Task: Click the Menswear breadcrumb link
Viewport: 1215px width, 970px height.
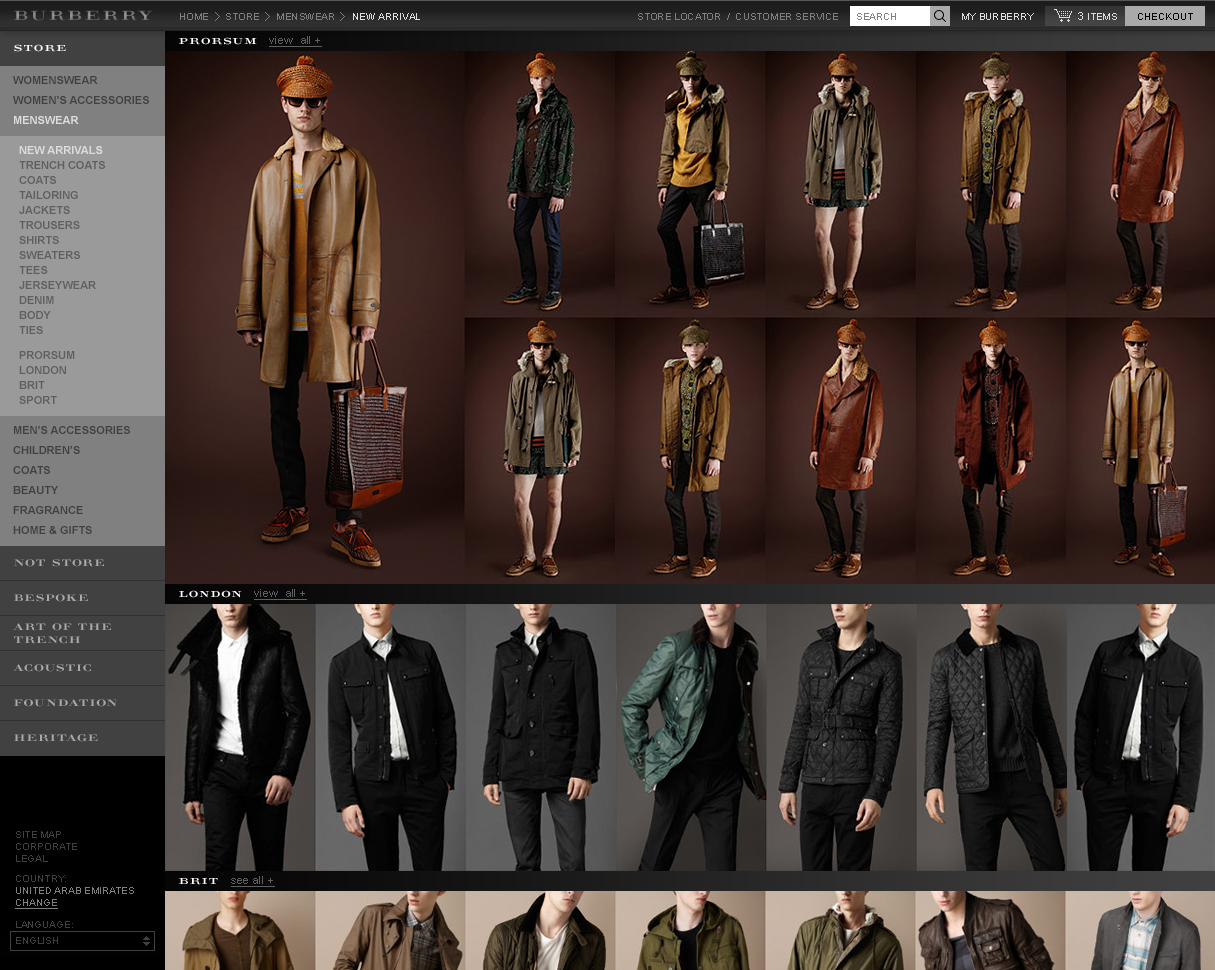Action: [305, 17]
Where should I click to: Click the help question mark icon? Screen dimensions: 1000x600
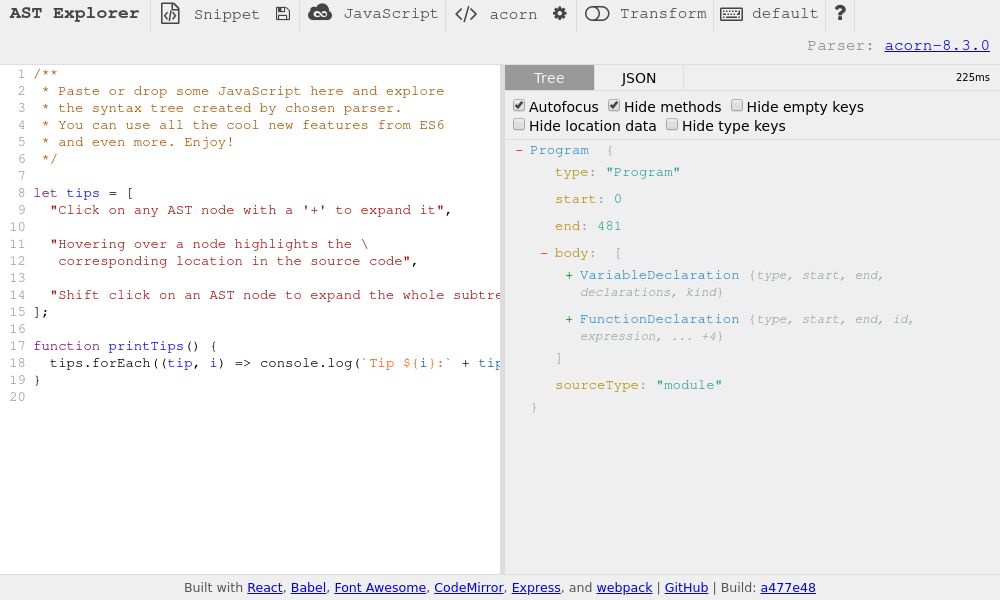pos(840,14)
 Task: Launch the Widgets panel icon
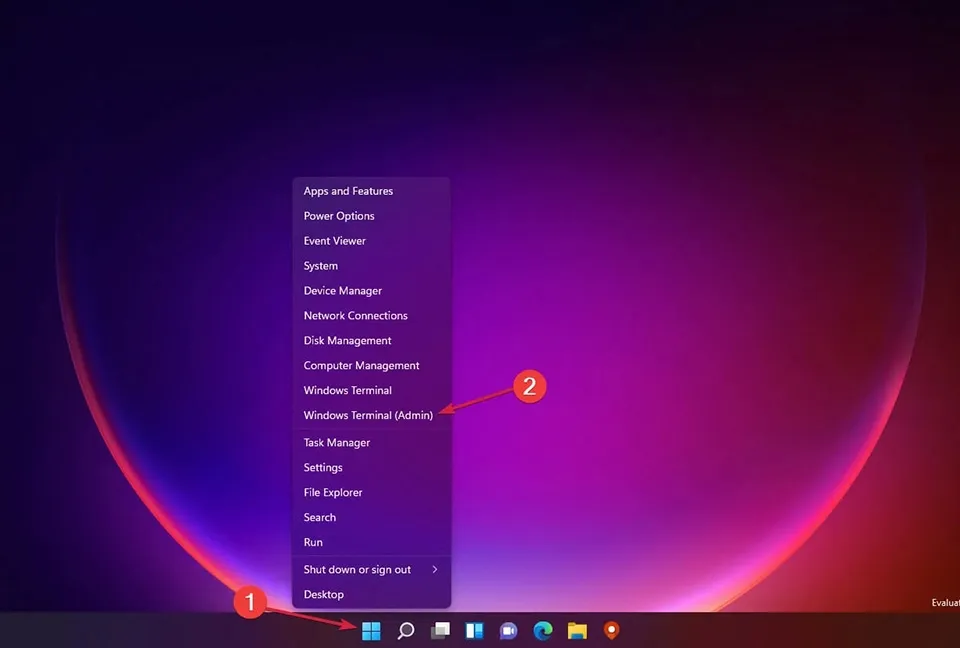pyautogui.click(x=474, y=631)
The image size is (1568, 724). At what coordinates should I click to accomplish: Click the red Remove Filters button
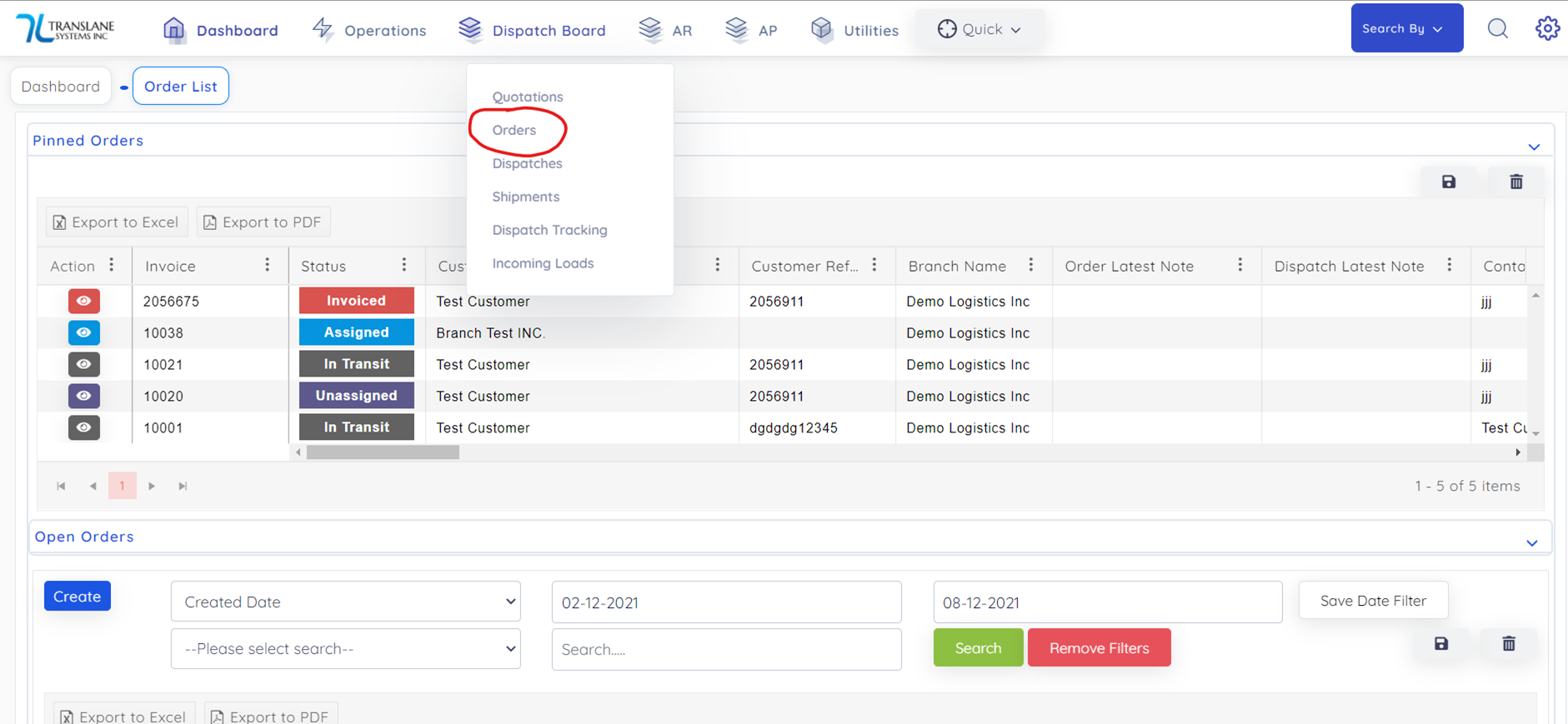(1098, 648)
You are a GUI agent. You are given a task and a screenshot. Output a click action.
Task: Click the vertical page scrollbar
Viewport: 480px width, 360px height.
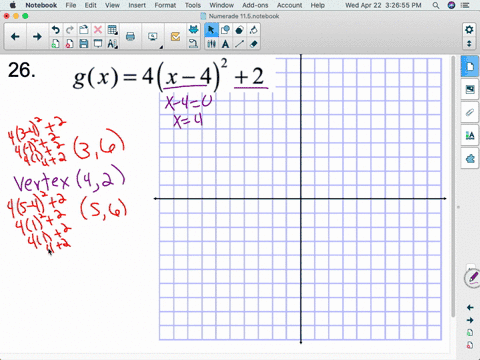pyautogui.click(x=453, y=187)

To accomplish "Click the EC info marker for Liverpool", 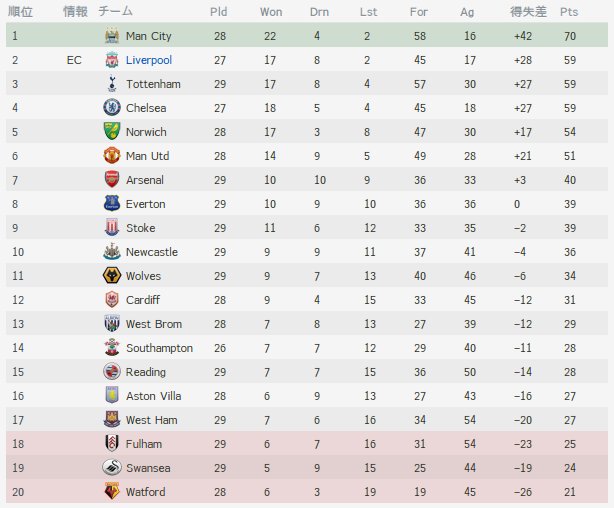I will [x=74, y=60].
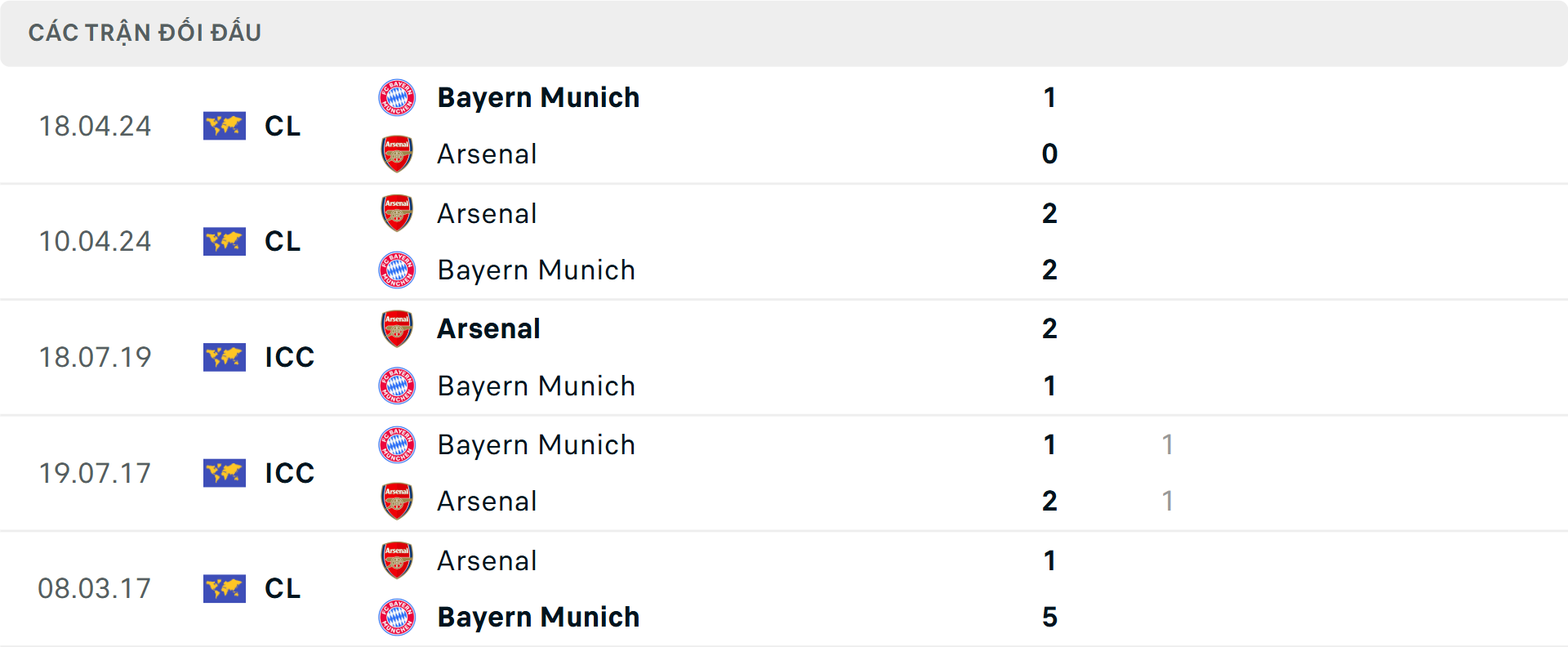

• Problem details: In the listing above, find the line containing "Task: Launch the Widgets panel icon". Output it and every line after it up to and including the line containing "Task: Click the vertical page scrollbar", exactly, but skip the pictures.

• Output for this task:
 Task: Launch the Widgets panel icon
pyautogui.click(x=474, y=631)
The image size is (1568, 724). At what coordinates should I click to accomplish: Click the red Remove Filters button
(1098, 648)
You are a GUI agent. You are given a task and a screenshot. Output a click action.
Task: Click the vertical page scrollbar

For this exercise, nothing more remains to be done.